WHAT THE EXERCISE ASKS:
Some of the lines below need repeating. Reproduce exactly those between the lines holding "This screenshot has height=622, width=1568." and "Task: Open the ドメインの選択 dropdown", inclusive.

::: AVAILABLE DATA

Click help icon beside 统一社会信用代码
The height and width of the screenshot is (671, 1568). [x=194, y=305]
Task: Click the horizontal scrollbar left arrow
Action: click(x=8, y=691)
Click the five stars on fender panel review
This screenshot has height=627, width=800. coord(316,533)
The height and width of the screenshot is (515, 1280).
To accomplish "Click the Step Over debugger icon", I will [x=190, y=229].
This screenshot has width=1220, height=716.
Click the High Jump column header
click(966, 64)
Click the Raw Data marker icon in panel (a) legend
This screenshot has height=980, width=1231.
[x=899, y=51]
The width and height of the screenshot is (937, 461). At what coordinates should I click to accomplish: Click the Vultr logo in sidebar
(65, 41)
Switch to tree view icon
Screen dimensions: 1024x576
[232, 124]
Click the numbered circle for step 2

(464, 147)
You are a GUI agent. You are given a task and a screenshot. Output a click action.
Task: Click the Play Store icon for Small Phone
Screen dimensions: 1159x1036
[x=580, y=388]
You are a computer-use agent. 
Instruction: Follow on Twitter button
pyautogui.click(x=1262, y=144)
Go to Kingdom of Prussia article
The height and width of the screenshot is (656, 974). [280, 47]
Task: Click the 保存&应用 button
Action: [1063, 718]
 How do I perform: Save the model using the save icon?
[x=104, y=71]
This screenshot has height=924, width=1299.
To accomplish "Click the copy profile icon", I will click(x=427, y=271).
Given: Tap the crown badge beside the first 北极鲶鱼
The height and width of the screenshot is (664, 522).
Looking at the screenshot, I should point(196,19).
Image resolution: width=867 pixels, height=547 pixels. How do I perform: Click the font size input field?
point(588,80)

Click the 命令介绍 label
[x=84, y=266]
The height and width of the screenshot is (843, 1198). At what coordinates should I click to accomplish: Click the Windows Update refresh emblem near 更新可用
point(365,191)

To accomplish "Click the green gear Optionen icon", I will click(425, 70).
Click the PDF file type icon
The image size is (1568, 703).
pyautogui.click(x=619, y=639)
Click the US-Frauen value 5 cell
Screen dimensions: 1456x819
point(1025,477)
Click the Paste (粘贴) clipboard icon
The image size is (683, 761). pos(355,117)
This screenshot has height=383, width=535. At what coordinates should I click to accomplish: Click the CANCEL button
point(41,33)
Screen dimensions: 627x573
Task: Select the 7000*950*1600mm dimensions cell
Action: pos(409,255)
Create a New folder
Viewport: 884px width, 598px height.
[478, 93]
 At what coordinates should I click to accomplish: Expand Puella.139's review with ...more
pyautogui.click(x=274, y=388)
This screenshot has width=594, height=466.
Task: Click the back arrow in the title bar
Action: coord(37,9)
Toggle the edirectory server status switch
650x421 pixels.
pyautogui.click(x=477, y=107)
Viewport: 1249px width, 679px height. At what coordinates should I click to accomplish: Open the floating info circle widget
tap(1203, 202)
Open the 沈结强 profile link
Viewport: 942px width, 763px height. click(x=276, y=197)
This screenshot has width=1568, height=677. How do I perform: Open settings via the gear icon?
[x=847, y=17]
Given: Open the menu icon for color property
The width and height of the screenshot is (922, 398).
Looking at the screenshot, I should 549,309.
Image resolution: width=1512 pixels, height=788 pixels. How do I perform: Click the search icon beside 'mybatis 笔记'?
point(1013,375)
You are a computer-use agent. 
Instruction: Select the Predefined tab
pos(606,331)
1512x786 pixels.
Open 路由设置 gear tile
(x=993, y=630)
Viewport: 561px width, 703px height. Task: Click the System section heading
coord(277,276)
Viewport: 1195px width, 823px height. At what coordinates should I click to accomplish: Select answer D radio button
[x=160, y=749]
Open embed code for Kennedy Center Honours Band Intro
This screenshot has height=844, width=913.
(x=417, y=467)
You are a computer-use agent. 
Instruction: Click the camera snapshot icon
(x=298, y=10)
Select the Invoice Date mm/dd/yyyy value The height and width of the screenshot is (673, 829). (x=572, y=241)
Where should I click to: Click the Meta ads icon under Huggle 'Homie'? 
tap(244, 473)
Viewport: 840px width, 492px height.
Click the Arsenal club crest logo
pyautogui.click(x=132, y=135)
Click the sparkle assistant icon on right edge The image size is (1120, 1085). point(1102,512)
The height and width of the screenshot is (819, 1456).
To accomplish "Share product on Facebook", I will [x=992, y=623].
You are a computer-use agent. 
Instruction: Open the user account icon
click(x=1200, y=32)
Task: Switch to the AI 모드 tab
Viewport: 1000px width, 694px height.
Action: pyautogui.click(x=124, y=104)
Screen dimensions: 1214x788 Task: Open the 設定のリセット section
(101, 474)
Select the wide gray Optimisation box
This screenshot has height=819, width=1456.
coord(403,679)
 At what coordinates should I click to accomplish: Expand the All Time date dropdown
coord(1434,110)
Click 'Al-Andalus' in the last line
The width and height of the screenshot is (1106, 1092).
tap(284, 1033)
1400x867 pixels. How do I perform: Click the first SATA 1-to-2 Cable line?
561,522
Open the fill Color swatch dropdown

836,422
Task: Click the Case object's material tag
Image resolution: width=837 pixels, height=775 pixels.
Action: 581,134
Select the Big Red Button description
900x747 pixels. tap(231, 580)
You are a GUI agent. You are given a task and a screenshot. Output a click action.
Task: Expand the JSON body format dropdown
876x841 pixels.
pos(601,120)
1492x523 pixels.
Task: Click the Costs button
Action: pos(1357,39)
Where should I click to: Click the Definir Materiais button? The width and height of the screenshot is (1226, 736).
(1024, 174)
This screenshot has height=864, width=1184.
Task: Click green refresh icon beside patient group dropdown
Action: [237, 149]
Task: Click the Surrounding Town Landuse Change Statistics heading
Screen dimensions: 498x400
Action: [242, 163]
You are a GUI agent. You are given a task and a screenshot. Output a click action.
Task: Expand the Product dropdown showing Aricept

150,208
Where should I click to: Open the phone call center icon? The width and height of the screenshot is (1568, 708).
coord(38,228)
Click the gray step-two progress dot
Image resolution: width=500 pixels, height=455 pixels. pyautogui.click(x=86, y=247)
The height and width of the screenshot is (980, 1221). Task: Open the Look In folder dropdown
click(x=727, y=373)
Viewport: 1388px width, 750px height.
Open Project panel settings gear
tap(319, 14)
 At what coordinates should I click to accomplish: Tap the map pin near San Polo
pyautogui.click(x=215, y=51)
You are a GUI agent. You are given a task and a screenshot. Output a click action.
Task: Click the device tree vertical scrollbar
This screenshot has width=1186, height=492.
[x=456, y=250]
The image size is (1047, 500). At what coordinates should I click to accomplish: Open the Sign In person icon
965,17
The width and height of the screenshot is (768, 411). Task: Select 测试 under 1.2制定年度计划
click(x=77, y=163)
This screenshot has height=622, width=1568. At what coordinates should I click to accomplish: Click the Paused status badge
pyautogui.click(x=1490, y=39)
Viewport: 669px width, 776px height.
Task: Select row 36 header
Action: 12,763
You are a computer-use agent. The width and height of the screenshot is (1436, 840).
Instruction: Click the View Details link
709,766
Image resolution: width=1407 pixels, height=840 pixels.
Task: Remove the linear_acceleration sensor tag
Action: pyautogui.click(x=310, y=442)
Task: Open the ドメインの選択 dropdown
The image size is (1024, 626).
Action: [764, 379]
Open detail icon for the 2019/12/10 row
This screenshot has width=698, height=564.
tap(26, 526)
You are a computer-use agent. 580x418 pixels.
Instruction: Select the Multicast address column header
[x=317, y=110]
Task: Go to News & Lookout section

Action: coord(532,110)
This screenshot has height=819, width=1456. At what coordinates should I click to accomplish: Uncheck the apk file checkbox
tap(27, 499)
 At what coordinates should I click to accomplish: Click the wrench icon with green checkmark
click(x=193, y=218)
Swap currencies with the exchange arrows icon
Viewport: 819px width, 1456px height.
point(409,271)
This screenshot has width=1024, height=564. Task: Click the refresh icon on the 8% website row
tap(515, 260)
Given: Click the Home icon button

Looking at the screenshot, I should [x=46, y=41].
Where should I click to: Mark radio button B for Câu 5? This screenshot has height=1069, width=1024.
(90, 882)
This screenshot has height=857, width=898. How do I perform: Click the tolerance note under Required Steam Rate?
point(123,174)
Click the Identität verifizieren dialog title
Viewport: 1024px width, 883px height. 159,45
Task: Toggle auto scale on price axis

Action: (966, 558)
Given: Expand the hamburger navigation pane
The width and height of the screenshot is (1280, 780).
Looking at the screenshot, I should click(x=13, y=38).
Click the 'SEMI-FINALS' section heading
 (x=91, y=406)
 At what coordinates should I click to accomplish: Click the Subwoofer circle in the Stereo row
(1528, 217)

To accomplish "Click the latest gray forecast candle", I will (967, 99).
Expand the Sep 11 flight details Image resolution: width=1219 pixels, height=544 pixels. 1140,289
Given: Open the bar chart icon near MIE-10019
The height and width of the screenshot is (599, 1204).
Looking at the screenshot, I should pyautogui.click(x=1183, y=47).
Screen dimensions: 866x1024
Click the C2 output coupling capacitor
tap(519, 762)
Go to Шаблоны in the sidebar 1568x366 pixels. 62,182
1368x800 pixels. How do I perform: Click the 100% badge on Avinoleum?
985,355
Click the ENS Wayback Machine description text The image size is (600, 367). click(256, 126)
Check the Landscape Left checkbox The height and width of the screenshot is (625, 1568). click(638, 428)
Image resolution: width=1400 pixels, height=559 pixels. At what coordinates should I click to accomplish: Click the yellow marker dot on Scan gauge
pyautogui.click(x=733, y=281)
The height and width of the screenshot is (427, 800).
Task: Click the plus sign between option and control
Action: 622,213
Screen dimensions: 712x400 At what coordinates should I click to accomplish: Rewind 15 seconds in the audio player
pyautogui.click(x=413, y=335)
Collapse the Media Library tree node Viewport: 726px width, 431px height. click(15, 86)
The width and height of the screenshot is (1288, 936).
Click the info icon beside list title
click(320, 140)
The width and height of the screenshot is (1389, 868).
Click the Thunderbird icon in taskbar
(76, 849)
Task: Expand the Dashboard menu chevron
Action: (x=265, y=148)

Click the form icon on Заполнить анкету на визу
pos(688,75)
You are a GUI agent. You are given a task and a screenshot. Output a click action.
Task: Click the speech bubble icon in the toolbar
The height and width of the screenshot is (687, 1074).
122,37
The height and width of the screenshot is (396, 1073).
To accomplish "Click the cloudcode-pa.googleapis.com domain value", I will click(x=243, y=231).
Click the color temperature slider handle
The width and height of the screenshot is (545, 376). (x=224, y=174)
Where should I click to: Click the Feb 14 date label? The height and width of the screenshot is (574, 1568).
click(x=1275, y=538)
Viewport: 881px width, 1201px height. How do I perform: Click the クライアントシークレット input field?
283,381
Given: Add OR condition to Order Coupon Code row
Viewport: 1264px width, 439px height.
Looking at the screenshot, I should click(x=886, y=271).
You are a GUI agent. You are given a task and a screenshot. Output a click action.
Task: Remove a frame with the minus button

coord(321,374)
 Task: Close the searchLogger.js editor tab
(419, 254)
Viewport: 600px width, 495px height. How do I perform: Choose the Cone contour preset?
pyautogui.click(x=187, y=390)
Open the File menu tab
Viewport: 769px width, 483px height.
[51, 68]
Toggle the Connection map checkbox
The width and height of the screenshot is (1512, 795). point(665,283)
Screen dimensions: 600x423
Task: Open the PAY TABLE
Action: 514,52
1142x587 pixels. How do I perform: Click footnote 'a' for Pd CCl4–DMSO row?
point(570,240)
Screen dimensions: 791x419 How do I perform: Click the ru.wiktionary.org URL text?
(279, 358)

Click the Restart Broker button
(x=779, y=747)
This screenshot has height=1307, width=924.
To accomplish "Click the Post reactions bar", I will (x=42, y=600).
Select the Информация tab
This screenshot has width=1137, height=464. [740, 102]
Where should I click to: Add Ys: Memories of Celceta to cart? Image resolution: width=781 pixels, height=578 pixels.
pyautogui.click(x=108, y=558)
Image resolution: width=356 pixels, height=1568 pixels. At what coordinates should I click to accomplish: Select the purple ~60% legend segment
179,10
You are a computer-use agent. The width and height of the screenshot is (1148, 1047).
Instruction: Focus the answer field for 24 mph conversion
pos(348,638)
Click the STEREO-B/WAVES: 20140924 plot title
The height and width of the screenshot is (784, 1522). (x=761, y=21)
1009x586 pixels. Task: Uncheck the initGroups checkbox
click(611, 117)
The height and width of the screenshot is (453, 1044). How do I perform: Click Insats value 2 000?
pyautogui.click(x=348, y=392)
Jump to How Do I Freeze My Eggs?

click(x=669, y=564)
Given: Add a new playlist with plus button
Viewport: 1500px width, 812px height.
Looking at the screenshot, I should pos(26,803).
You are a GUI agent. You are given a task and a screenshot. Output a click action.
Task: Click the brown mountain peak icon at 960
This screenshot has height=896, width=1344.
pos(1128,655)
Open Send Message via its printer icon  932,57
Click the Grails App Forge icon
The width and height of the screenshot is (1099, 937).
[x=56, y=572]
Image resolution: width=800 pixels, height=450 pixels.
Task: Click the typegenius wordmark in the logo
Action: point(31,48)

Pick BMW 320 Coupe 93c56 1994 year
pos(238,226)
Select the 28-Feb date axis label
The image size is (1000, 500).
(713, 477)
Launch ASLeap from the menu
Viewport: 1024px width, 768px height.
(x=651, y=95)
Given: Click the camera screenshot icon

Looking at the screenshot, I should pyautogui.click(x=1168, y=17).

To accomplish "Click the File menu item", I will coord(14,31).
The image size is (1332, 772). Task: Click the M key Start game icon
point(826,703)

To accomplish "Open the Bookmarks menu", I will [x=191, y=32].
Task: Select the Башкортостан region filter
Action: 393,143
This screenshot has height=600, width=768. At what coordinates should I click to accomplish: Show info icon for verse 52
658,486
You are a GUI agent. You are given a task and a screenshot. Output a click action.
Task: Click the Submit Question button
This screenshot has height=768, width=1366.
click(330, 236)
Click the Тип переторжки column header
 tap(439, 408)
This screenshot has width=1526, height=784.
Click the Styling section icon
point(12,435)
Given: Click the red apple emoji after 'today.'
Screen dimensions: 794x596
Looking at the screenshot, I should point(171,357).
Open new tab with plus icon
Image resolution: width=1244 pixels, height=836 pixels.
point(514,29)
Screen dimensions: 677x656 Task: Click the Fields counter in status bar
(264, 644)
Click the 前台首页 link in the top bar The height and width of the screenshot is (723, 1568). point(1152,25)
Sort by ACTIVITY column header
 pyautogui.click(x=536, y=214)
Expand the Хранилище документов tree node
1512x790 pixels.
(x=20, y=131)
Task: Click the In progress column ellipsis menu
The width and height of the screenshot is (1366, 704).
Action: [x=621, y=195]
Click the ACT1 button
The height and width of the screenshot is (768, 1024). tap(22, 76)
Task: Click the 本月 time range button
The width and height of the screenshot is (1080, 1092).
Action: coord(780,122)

::::::

YOUR SOLUTION:
This screenshot has height=622, width=1568. At what coordinates should I click to accomplish: Click the Paused status badge
pyautogui.click(x=1490, y=39)
Viewport: 669px width, 776px height.
Task: Select row 36 header
Action: 12,763
You are a computer-use agent. The width and height of the screenshot is (1436, 840).
Instruction: Click the View Details link
709,766
Image resolution: width=1407 pixels, height=840 pixels.
Task: Remove the linear_acceleration sensor tag
Action: pyautogui.click(x=310, y=442)
Task: Open the ドメインの選択 dropdown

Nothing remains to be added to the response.